Pablo Iglesias, lider radykalnego Podemos współtworzącego dziś wraz z umiarkowaną PSOE rząd, forsował ten pomysł od siedmiu lat. Jednak dopiero kataklizm społeczny spowodowany pandemią stworzył polityczne warunki.
Minister ds. polityki społecznej Jose Luis Escriva przyznał, że już co piąty Hiszpan żyje w „skrajnym ubóstwie". Bezrobocie skoczy w tym roku do 19,5 proc., najwięcej w Unii poza Grecją, a załamanie gospodarki będzie tak głębokie, że uda się je przezwyciężyć dopiero w 2023 r.
Częściowo to wynik struktury zatrudnienia: mnóstwo osób jest związanych kontraktem na czas określony przy obsłudze ruchu turystycznego – gdy z powodu pandemii zabrakło zagranicznych kuracjuszy, miliony Hiszpanów znalazły się na lodzie.

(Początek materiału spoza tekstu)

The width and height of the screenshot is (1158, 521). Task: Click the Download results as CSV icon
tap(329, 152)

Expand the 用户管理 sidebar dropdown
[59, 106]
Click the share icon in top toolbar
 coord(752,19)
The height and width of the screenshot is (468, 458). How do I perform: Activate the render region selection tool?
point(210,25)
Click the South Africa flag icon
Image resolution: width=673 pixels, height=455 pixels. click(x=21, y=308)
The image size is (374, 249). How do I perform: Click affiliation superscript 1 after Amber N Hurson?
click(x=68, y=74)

Rząd chce więc działać szybko. 26 maja premier Pedro Sanchez ma ogłosić decyzję o wprowadzeniu minimalnego dochodu dla najbardziej potrzebujących rodzin. Jego wysokość będzie zależała od sytuacji każdego z gospodarstw domowych: osoby samotne dostaną 462 euro miesięcznie, para bezrobotnych wychowująca dwójkę lub więcej dzieci – 1015 euro. Pomoc, która ma zostać utrzymana także po ustąpieniu pandemii, będzie wypłacana i tym, którzy znajdą zatrudnienie, ale pod warunkiem, że łączny dochód nie przekroczy z góry ustalonego poziomu. Chodzi o to, aby nie zniechęcać beneficjentów do aktywnego szukania kontraktu.